Texto fornecido
ENSAIO | Evocação de "Evocações"

ANELITO DE OLIVEIRA - Livro empenhado não só em expor questões de vária ordem – histórica, social, estética, existencial, ética, religiosa etc -, mas também em propor veios operatórios para essas questões, Evocações, com sua feição hibrida de testamento de um poeta e inventário de um tempo, recorre a Edgar Allan Poe para enunciar, claramente, uma espécie de método negativo de apreensão da qualidade da alma.
Em “Ídolo mau”, que se abre com epígrafe do espelho Villier de L´Isle Adam, chega-se à ideia do bem a partir de um tensionamento da ideia do mal, que não constituiriam dimensões pré-determinadas, pré-estabelecidas, aprioristicamente fechadas, mas dimensões moventes, passíveis de alteração, abertas ao porvir.
Há, portanto, um binarismo – bem e mal – a estruturar o texto, mas que tem valor apenas elementar, enquanto índice, pode-se dizer, de mundanidade, de relação com o mundo em geral, de tal forma que também se pode dizer que esse binarismo é parte da proposição do método negativo de apreensão da qualidade da alma: sob a égide da racionalidade binária ocidental, lançam-se os dados da questão.
Também a moralidade, que se desdobra quase que naturalmente da recorrência ao binarismo bem e mal, exerce ali, na operacionalização da questão, uma função elementar, uma vez que não é de “mores”, de costume, que se trata, mas, rigorosamente, de “ethos”, de interioridade da ação, uma vez que é de Pensamento que se trata, do Pensamento como possibilidade de salvação para o “proclamador da Fome, da Peste, da Guerra”.
O Pensamento em questão – grafado no texto com “P” maiúsculo – teria, assim, uma força reparadora em relação à exterioridade sociohistórica, compreensão tornada possível numa intercessão pontual com Poe, se concordamos, seguindo a sugestão do autor, que realmente não se trata de qualquer pensamento, de mera expressão de uma ordem racionalista da própria “ratio”. Nos primeiros parágrafos de “Ídolo mau”, lemos:

De descaro em descaro, de deboche em deboche, as tuas paixões, os teus vícios, monstros leviatânicos, empolgaram-te.
Estás agora preso à calceta de sentimentos negros e, obscenamente, te arrastas, lesmado e vil, preso à calceta de sentimentos negros.
Na tua alma iníqua, pestilenta e vencida, nada mais arde, nada mais flameja, nada mais canta.
Como a ave noturna e luceferina do – Nunca mais! – desse peregrino e arcangélico Poe – como essa ave noturna, pairou sobre ti a desilusão de todas as cousas.
E tu, agora, só ouves os misteriosos carrilhões da noite, da grande noite do Nada, convulsamente soluçarem e só vês errar os espectros lívidos da Saudade arrastando as longas túnicas inconsúteis e brancas.
De descaro em descaro, de deboche em deboche, as tuas paixões, os teus vícios, monstros leviatânicos, empolgaram-te.
De tal sorte te afundaste, te abismaste no caos infernal da malignidade, de tal sorte o crime absurdo, feio, torto, te avassalou supremamente, que a própria origem de lama, de onde surgiste, nega-te, rejeita-te, repele-te.

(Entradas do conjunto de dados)
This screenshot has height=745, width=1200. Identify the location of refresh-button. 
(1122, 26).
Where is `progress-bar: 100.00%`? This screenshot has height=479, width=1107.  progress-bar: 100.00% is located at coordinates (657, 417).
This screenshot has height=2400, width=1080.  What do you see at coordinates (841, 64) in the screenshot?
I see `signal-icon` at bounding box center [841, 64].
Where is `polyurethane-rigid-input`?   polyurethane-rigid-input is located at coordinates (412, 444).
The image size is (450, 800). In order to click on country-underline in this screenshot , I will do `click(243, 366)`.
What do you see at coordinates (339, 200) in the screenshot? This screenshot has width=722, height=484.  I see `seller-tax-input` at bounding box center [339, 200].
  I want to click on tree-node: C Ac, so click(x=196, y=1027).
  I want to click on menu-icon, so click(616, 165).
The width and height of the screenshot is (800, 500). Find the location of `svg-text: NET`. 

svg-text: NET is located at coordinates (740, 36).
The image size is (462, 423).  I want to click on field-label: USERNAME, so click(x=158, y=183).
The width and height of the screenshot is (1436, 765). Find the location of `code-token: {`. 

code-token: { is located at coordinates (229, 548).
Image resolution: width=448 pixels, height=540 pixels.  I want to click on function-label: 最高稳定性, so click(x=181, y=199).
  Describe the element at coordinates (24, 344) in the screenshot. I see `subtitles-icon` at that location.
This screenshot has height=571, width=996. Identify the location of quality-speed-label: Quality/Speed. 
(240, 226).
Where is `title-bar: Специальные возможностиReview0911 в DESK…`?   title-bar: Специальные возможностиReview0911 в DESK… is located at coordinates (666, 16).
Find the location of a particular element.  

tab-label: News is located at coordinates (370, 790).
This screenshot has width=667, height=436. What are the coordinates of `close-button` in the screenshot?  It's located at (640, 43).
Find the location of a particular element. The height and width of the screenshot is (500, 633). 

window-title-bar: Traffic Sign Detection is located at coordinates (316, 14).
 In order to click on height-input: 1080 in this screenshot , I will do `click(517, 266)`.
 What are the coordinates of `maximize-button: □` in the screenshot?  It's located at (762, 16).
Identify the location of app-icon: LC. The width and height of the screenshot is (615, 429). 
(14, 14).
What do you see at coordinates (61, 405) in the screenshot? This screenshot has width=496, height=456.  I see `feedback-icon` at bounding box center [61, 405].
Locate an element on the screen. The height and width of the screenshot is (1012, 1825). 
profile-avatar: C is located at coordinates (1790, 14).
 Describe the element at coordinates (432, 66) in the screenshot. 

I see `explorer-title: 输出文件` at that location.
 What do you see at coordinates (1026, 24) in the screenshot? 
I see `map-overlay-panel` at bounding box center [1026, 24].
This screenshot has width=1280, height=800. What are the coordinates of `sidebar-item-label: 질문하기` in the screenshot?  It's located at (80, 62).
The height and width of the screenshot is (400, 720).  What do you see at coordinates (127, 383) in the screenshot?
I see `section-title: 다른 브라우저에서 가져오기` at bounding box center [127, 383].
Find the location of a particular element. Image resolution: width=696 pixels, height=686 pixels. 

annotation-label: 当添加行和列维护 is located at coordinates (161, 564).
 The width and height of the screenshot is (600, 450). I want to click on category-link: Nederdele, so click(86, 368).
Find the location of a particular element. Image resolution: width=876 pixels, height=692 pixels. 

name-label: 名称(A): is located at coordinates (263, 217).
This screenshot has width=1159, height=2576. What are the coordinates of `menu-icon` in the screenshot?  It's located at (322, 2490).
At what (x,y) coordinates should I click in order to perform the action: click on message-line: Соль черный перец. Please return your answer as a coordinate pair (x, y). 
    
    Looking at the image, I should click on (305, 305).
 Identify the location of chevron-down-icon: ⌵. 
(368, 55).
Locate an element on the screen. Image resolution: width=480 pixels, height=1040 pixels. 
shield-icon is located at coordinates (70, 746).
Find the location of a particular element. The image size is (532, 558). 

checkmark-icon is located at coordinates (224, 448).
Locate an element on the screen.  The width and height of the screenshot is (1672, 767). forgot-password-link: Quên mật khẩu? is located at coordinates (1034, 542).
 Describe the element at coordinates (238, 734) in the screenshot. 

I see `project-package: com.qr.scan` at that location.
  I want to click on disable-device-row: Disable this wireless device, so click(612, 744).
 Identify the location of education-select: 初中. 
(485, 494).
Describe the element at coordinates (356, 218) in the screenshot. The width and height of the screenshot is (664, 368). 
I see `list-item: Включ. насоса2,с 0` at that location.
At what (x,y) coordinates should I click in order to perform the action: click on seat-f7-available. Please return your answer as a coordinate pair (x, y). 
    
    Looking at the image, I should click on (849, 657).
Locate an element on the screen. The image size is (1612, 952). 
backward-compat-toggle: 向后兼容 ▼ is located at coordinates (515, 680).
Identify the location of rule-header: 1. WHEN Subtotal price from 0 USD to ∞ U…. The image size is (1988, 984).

Trabalho solicitado
Reescreva o trecho do ensaio sobre "Evocações" que se inicia com as palavras "ANELITO DE OLIVEIRA" e se encerra em "qualidade da alma.", substituindo "testamento" por "legado".

Resultado do exercício
ANELITO DE OLIVEIRA - Livro empenhado não só em expor questões de vária ordem – histórica, social, estética, existencial, ética, religiosa etc -, mas também em propor veios operatórios para essas questões, Evocações, com sua feição hibrida de legado de um poeta e inventário de um tempo, recorre a Edgar Allan Poe para enunciar, claramente, uma espécie de método negativo de apreensão da qualidade da alma.